John Casey's dark, absurdist humor makes sense these days.

The visionary 15th-century Flemish satirist Hieronymus Bosch was
criticized as a creator of unholy follies that insulted the human form
and its Creator (and prototype). One perceptive defender argued,
however, that Bosch painted man not as he appears, but as he truly is
— to the spiritual eye and moral imagination. John Casey‘s
distorted, disjointed, unstrung puppet figures — lugubrious
clowns with gigantic piñata heads (sometimes disfigured),
glovelike hands, and tiny or nonexistent torsos — might be
similarly dismissed, absent an underlying belief system like Bosch’s,
were it not for the obsessive conviction that they embody. Casey,
fascinated since childhood with “monster models, war dioramas,
dinosaurs, and horror movies” has created “odd creatures” for thirty
years. He described his current show of drawings, wall installations,
and freestanding sculpture, Distant Cousins, in a recent
interview with Theo Konrad Auer, as “a continuation of my exploration
of ’emotional biomorphology,’ a phenomenon … in my alternate world
where people’s physiques morph based on their emotional and
psychological states of mind. The beings that inhabit this other world
are similar to us humans, but they live by different physical and
biological rules. They are related to us … like cousins thirteen
times removed … Distant Cousins.”

In dreams, the sleeper has adventures that resolve unconscious
dilemmas and conflicts. In Casey’s creative dream work, Freudian motifs
emerge — although the artist mocks explanations of symbolism as
“blibitty-blab.” In the life-size sculpture “He Will Show Us the Way,”

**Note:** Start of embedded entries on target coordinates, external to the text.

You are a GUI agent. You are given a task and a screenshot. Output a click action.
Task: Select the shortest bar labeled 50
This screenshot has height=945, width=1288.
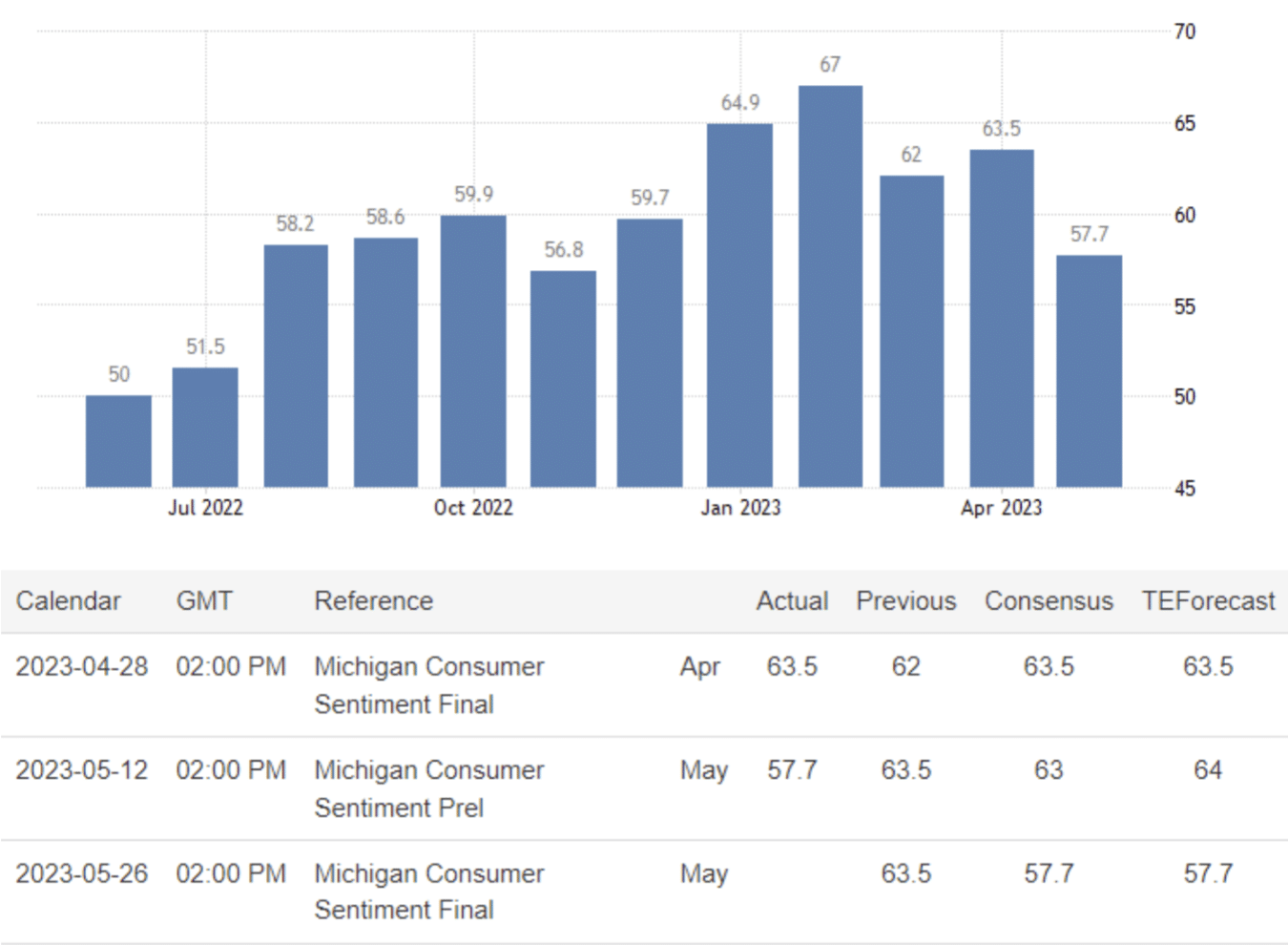click(x=118, y=441)
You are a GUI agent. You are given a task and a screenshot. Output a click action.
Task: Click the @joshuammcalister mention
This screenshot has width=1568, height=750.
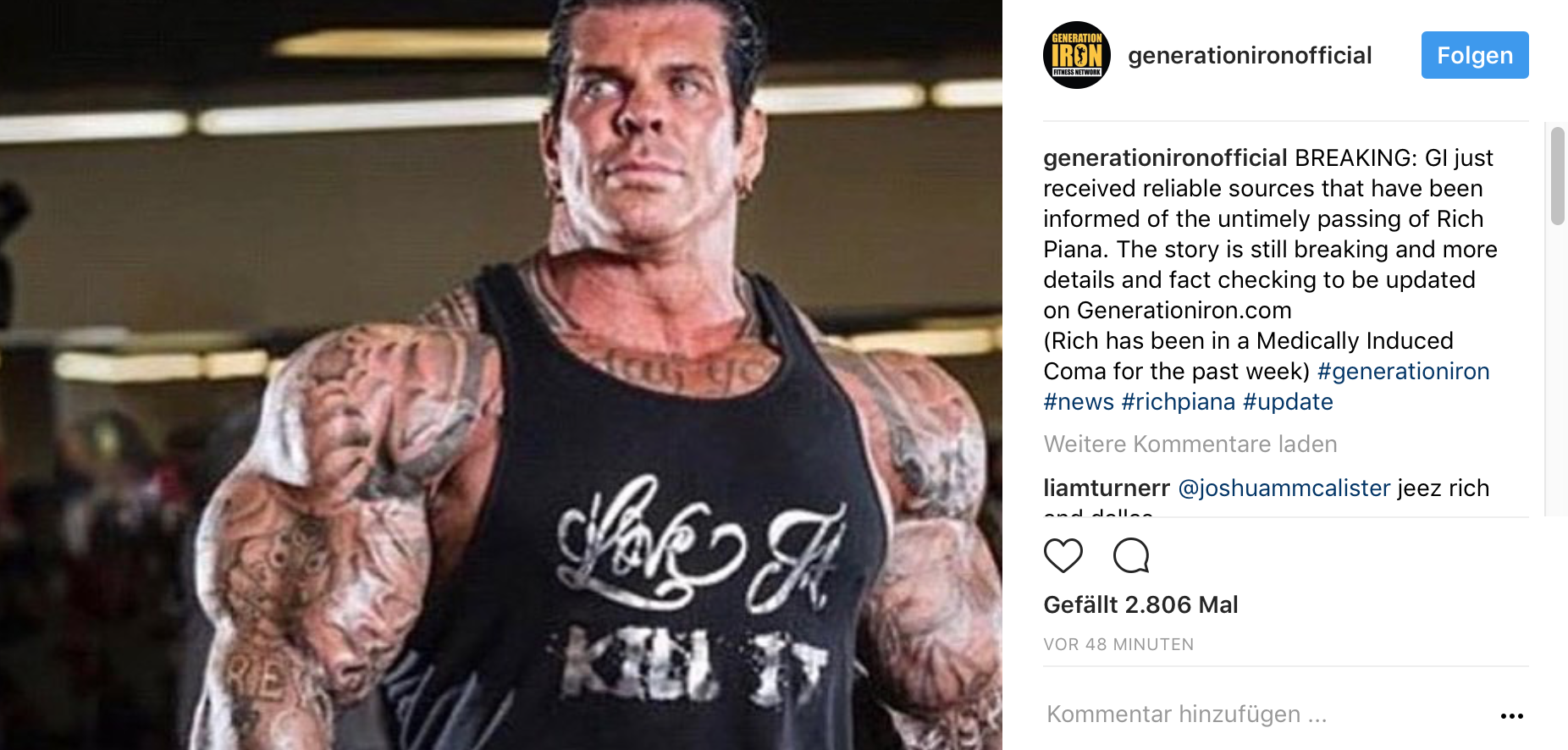click(1284, 488)
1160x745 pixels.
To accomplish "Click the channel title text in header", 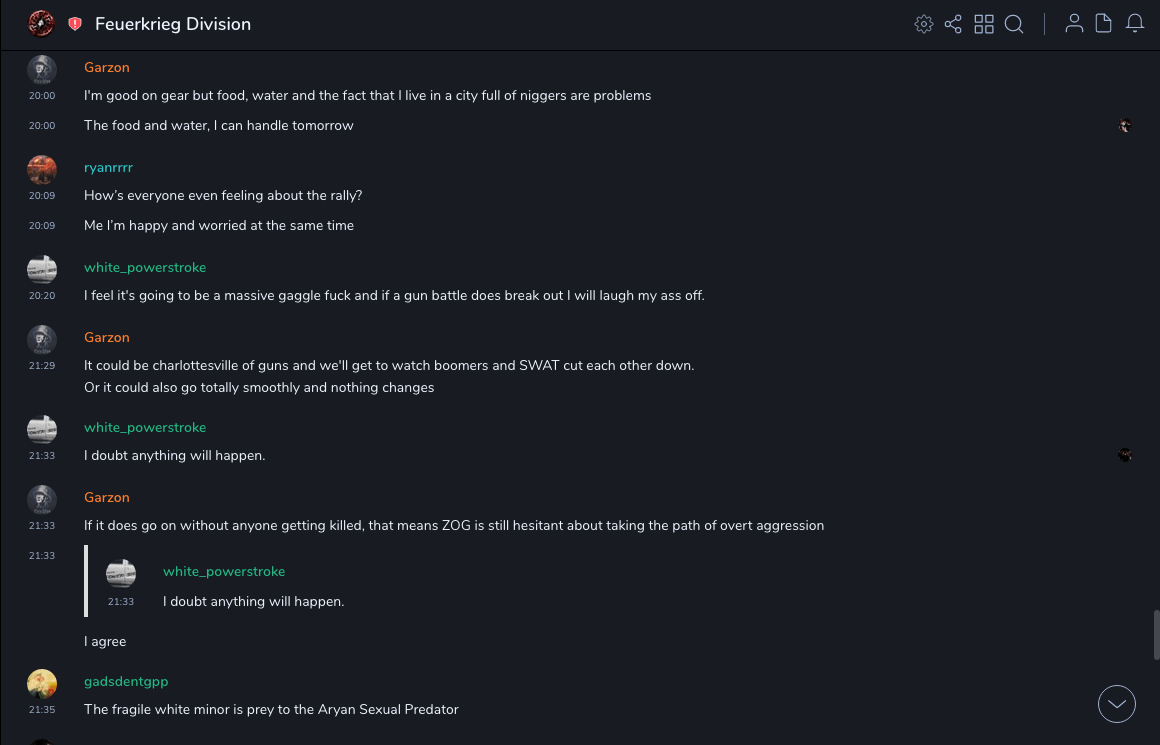I will tap(173, 24).
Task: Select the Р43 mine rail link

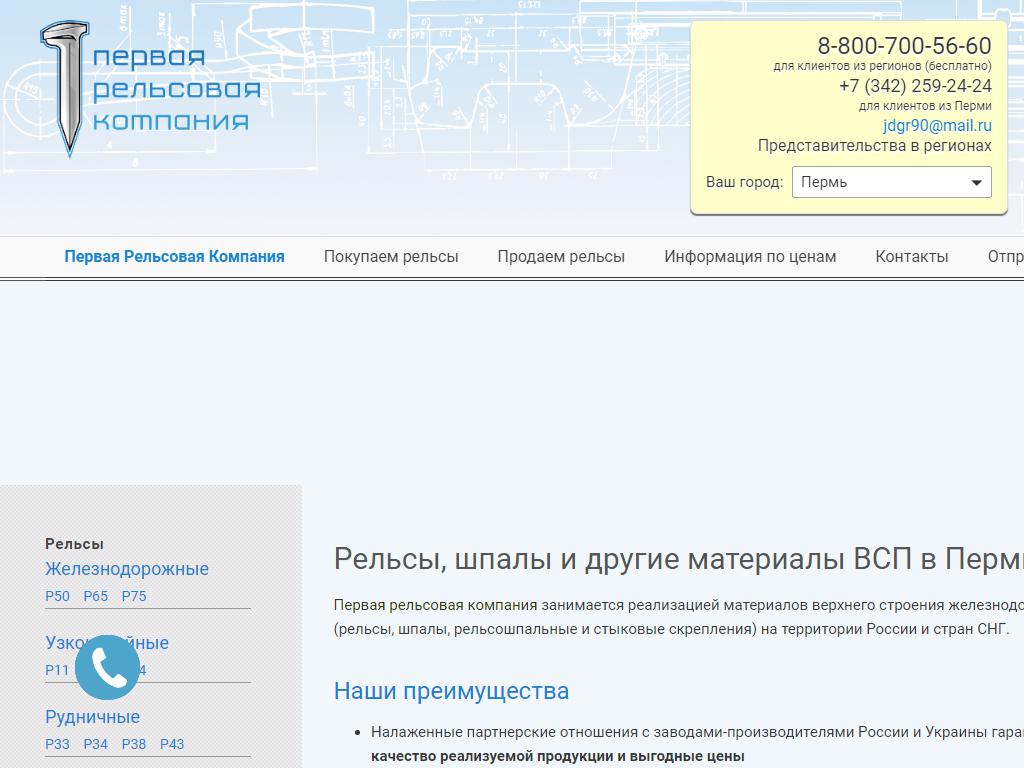Action: coord(172,744)
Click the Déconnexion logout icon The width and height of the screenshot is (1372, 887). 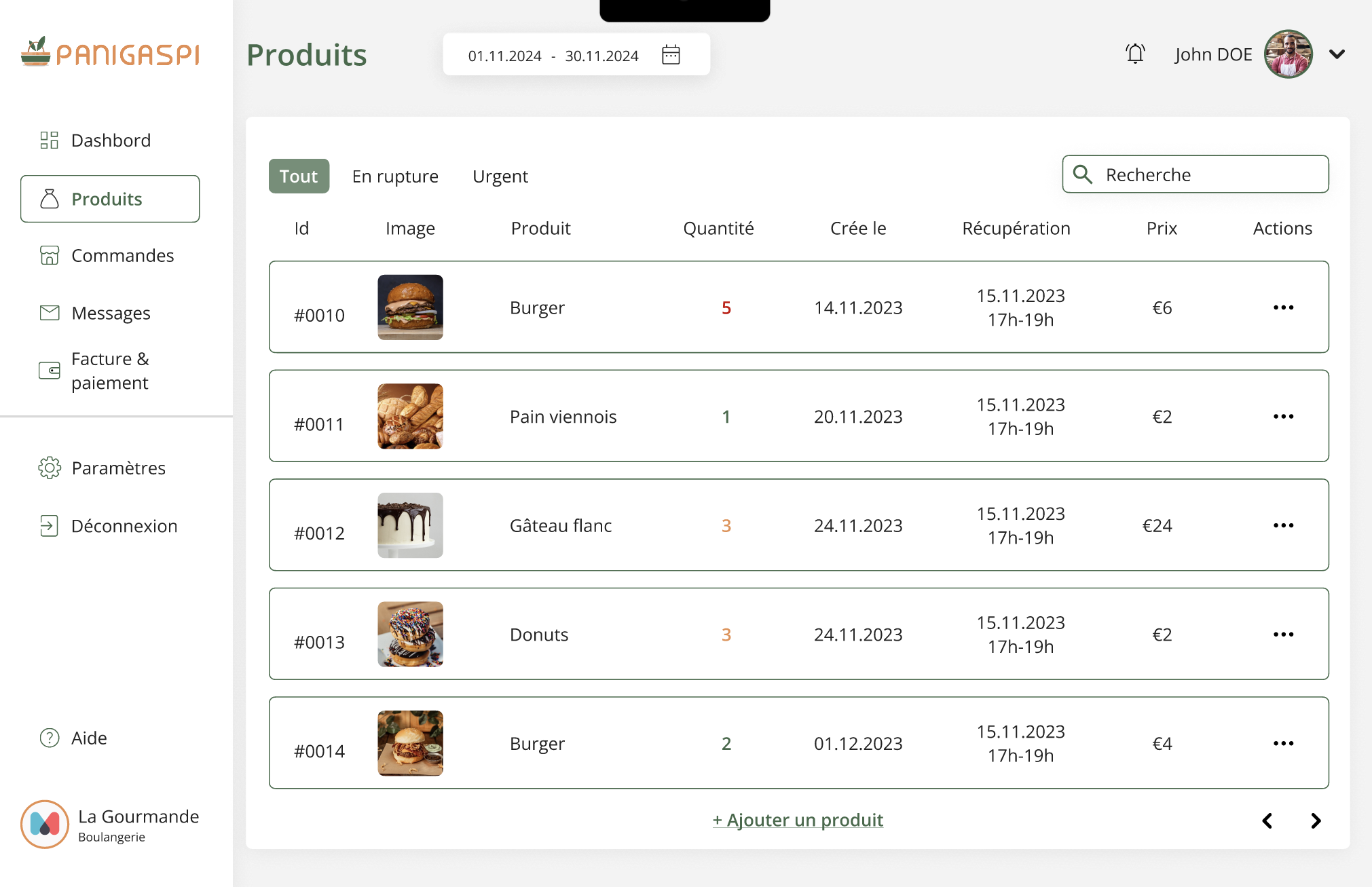(x=49, y=525)
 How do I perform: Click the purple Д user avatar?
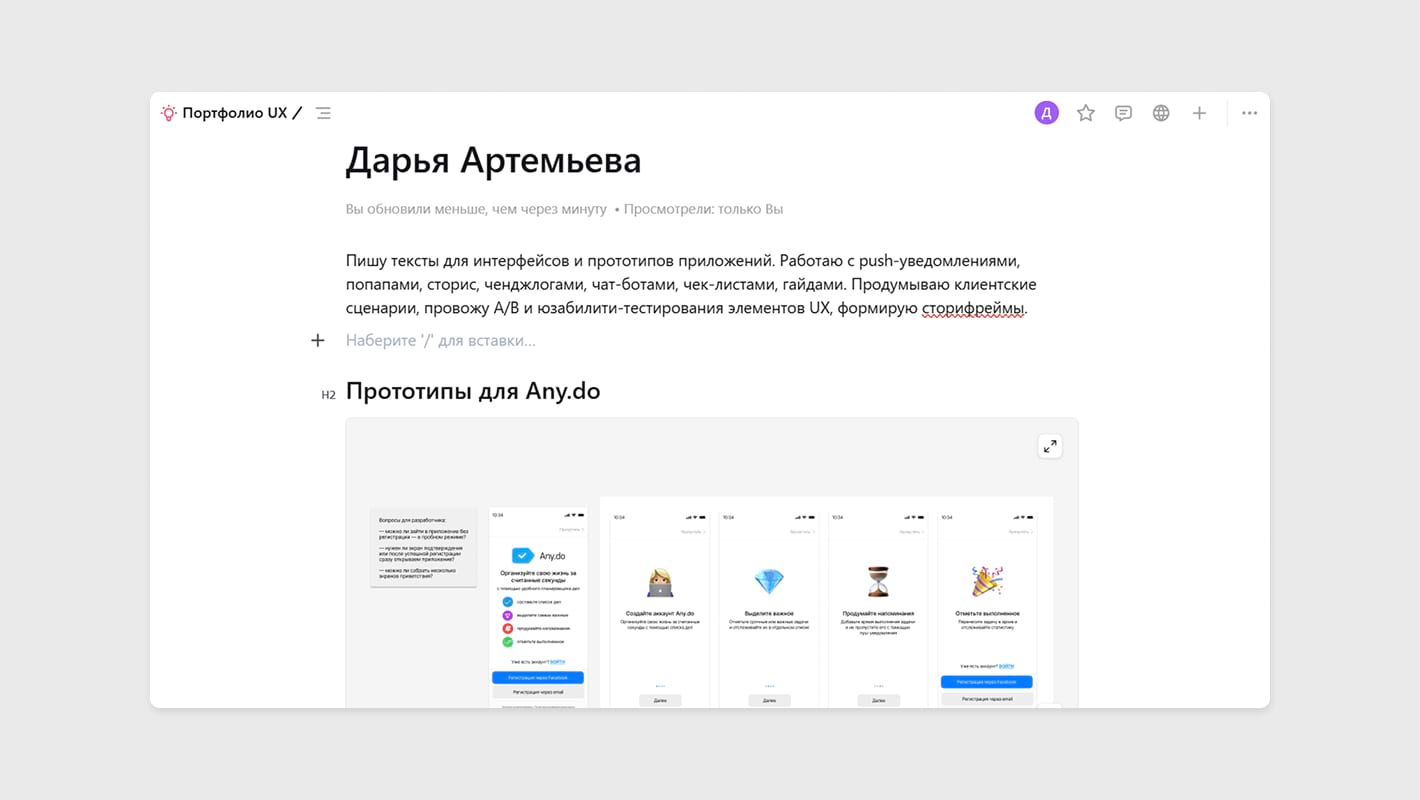point(1046,113)

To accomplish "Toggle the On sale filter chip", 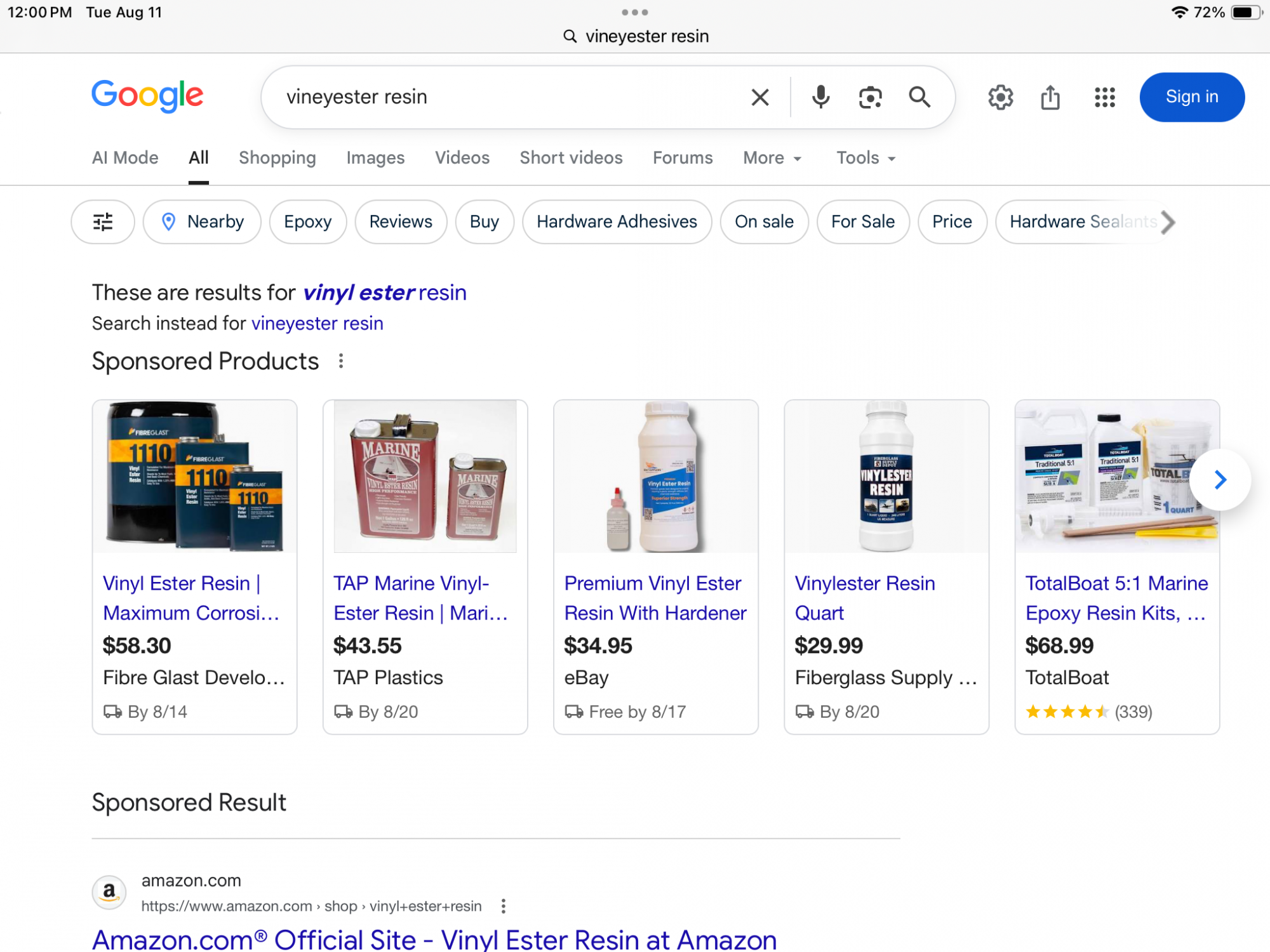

a Boy Scout stands poised with his walking stick, oblivious to a red
hose or tree trunk that sprouts from his face — like Pinocchio’s
nose or a snowman’s carrot. In the plywood cutout wall installation
“Defender,” he stands, now as glassy-eyed as Little Orphan Annie and
noseless, warding off with his stick a gigantic hovering male head
seemingly made of flesh, rubber, metal, and wood, its wandering red
eyes regarding us with stoic resignation. A similar colossal head
appears in the drawing “Wagoneer,” this time loaded onto the back of a
Western-style buckboard attended by a headless farmer; however, tree
trunks or stalagmites now protrude from his eyes and nose, and buckshot
craters litter the skin around his woody or fibrous mask while a mouth
full of eroded teeth seems to emit a low wail. Also showing: Don
Porcella’s pipe-cleaner sculptures and a large Swarm group show (is
that redundant?). Through May 10 at Swarm Gallery (560 2nd St.,
Oakland). SwarmGallery.com or
510-839-2787.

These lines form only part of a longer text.